يَكُونَ  nakıs, fetha ile mansub muzari fiil veya tam fiildir. لَـهُٓ  car mecruru  يَكُونَ ‘nin mahzuf haberine müteallik veya  يَكُونَ  fiiline mütealliktir. اَسْرٰى  kelimesi,  يَكُونَ ‘nin ismi veya faili olup elif üzere mukadder damme ile merfûdur. Maksur isimdir.

حَتّٰى  gaye bildiren cer harfidir. يُثْخِنَ  fiilini gizli  اَنْ  ile nasb ederek anlamını masdara çevirmiştir. اَنْ  ve masdar-ı müevvel  يَكُونَ ‘nin mahzuf haberine müteallik mahallen mecrur veya  يَكُونَ  fiiline mütealliktir.

يُثْخِنَ  fetha ile mansub muzari fiildir. Faili müstetir olup takdiri هُو’dir. فِي الْاَرْضِ  car mecruru  يُثْخِنَ  fiiline mütealliktir. 

اَنْ  harfi 6 yerde gizli olarak gelebilir: Harf-i cer olan (حَتّٰٓى)’dan sonra,  Atıf olan اَوْ ’den sonra,  Lamul cuhuddan sonra, Lamu-ta’lilden (sebep bildiren لِ) sonra, Vav-ı maiyye (وَ)’den sonra, Sebep fe (فَ)’sinden sonra. Ayette harf-i cer olan (حَتّٰٓى)’dan sonra gizlenmiştir.(Arapça Dilbilgisi Ayetlerle Nahiv Bilgisi) 

Maksur isimler: Sondan bir önceki harfi fethalı olup son harfi (ى) olan isimlere “maksur isimler” denir. Maksur isimler genellikle (ى) ile biter. Fakat çok az olarak (ا) ile biten maksur isimler de vardır. Maksur isimlerin sonunda yer alan bu harflere “elif-i maksure” denir.  اَلْفَتَى – اَلْعَصَا  gibi…

Maksur isimlerin irab durumu şöyledir: Merfu halinde takdiri damme ile, mansub halinde takdiri fetha ile, mecrur halinde takdiri kesra ile irab edilir. Yani maksur isimler merfu, mansub, mecrur hallerinde hep takdiri olarak (takdiren) irab edilir. (Arapça Dilbilgisi Ayetlerle Nahiv Bilgisi)

يُثْخِنَ  fiili, sülâsî mücerrede bir harf ilave edilerek mezid yapılan fiillerdendir. Fiil if’al babındandır. Sülâsîsi  ثخن ’dir.

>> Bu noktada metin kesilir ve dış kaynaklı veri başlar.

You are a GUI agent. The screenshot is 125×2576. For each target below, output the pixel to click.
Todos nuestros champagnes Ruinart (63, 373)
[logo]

İf’al babı fiile, tadiye (geçişlilik) kesret, haynunet (zamanı gelmesi), sayruret, izale, zamana ve mekâna duhul, temkin (imkân sağlamak), vicdan (bir vasıf üzere bulmak) mutavaat (tef’il babının dönüşlülüğü), tariz (arz etmek, maruz bırakmak) manaları katar. Bazen de fiilin mücerret manasını ifade eder. 

 تُر۪يدُونَ عَرَضَ الدُّنْيَاۗ 

 

Fiil cümlesidir. تُر۪يدُونَ  fiili  نَ ’un sübutuyla merfû muzari fiildir. Zamir olan çoğul و ’ı fail olarak mahallen merfûdur. عَرَضَ  mef’ûlun bih olup fetha ile mansubdur. Aynı zamanda muzâftır. الدُّنْيَا  muzâfun ileyh olup elif üzere mukadder kesra ile mecrurdur. Maksur isimdir.

تُر۪يدُونَ  fiili, sülâsî mücerrede bir harf ilave edilerek mezid yapılan fiillerdendir. Fiil if’al babındandır. Sülâsîsi  رود ’dir.

 

   وَاللّٰهُ يُر۪يدُ الْاٰخِرَةَۜ

 

İsim cümlesidir. وَ  atıf harfidir. Matuf ile matufun aleyhin hükümde ortak olduğunu belirtir. İkisi arasında tertip (sıra) olduğunu göstermez. Vav ile yapılan atıfta matuf ile matufun aleyh yer değiştirebilir. (Arapça Dilbilgisi Ayetlerle Nahiv Bilgisi)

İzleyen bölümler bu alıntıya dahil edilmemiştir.